This article in Slate.com about Trump undermining regulations that were enacted to help people against predatory behavior of financiers caused me to think of this Lincoln parable:
"The shepherd drives the wolf from the sheep’s throat, for which the sheep thanks the shepherd as a liberator, while the wolf denounces him for the same act as the destroyer of liberty....Plainly the sheep and the wolf are not agreed upon a definition of the word liberty."
The philosopher Isiah Berlin is said to have summarized the parable as "Freedom for the wolves has often meant death to the sheep."

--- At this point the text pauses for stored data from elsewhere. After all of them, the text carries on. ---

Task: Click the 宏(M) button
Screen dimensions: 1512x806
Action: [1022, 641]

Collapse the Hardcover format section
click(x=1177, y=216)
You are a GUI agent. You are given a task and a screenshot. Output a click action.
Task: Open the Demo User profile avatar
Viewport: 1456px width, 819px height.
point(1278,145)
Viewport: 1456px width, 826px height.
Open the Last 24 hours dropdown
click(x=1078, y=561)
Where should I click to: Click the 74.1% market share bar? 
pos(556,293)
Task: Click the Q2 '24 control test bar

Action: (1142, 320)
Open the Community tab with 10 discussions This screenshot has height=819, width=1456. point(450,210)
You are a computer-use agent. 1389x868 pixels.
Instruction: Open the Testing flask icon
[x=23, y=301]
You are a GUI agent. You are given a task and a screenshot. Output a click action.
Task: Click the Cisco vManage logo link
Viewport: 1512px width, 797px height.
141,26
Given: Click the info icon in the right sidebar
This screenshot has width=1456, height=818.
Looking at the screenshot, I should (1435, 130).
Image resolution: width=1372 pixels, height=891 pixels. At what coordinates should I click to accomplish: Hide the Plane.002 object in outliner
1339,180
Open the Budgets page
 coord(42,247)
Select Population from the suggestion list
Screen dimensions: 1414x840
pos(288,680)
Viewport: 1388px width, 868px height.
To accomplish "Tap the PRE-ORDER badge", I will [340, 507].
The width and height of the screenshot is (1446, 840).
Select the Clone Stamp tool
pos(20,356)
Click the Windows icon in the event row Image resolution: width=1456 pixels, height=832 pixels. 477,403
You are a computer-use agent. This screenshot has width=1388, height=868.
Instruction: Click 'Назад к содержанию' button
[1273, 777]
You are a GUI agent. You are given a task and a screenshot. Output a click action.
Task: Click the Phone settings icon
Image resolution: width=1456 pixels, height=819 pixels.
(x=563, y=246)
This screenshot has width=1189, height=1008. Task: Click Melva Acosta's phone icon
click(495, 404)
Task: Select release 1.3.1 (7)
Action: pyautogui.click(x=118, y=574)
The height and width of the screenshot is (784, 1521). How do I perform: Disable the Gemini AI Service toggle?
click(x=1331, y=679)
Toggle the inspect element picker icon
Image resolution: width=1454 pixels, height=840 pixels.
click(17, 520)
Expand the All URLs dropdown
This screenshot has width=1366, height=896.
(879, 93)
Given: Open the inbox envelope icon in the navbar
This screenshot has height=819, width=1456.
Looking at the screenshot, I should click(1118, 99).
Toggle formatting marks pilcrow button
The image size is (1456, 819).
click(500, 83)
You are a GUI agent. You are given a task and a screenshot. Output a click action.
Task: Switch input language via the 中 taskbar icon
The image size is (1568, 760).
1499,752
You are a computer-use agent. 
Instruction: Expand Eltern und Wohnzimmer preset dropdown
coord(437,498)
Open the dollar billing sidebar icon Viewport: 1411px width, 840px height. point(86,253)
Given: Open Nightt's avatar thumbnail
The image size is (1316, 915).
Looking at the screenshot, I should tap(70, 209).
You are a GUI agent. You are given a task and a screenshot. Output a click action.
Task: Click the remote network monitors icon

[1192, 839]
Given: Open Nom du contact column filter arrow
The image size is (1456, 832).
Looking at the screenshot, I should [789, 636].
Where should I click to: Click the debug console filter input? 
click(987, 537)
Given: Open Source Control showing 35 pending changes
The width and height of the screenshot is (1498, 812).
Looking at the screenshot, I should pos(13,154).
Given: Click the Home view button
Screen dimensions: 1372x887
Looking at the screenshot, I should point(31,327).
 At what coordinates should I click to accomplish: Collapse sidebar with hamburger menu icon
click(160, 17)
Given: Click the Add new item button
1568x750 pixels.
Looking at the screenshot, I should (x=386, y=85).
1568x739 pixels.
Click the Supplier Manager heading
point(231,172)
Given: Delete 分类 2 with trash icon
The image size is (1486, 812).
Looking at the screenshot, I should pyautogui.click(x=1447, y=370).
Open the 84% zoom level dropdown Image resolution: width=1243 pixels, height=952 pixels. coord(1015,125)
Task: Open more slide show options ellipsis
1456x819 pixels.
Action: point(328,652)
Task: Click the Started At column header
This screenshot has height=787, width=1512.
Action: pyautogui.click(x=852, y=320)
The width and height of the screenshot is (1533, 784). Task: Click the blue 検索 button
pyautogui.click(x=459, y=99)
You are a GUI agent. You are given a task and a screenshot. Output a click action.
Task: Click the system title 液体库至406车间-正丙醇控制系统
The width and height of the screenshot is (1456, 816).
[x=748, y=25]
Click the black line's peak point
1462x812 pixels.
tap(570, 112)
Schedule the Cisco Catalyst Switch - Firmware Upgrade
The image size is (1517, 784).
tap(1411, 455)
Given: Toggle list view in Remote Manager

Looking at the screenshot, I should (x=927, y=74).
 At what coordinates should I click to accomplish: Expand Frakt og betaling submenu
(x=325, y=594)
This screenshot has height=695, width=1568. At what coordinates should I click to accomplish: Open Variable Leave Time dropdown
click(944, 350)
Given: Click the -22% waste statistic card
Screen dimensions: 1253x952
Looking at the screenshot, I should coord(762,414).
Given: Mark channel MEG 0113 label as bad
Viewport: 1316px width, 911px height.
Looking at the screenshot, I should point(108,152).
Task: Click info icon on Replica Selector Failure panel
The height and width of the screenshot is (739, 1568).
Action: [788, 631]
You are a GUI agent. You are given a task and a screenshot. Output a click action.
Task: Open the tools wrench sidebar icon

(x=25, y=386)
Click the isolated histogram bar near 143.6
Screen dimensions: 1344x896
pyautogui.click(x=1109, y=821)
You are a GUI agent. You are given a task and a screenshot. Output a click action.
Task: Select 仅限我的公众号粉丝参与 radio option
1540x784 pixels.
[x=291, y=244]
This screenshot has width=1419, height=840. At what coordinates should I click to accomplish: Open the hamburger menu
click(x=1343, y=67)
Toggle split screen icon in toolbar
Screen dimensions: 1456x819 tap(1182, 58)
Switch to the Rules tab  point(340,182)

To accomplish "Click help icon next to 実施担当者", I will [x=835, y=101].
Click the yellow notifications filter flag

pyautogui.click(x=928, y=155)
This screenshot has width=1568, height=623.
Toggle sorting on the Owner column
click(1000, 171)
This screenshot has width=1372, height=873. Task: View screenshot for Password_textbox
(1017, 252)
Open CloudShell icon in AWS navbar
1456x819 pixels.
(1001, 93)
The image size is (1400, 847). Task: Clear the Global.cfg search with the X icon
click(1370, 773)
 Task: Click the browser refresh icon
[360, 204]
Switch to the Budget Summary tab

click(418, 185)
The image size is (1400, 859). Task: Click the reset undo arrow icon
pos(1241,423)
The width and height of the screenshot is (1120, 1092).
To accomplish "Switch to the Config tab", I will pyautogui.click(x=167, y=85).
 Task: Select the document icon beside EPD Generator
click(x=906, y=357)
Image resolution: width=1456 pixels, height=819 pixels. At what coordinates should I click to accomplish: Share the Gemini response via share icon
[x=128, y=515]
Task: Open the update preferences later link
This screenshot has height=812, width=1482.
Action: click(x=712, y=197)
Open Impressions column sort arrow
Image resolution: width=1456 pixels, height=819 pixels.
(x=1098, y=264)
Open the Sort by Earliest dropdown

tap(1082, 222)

Hence, for those who automatically think cutting regulations is a good thing, well, think again. If we do not do the hard thinking of why particular regulations were enacted or exist in a given area, then we may as well call ourselves a walking bumper sticker. It is why I have such little respect for those who operate from broad minded principles, and why I have such little respect for libertarians in general, as they operate on Kantian principles of philosophy that something cannot be true if it is not always true. Public policy is different. Public policy is about tinkering, thinking about different situations and conditions, and recognizing there is no universal truth in particular situations and conditions.
People figure out ways around regulations, to be sure. Regulatory bodies are often captured by the interests they are supposed to regulate. But that leads to my second equal point which is to avoid putting people into office who represent those interests, or who think those interests know best over regulators. It would be like putting Greenpeace activists in charge of ExxonMobil. ExxonMobil has to have its own interests to at least a reasonable extent to promote oil and gas drilling and refining. The government, however, must have a broader interest and must act as a countervailing force when ExxonMobil's interests harm the environment or indeed the planet.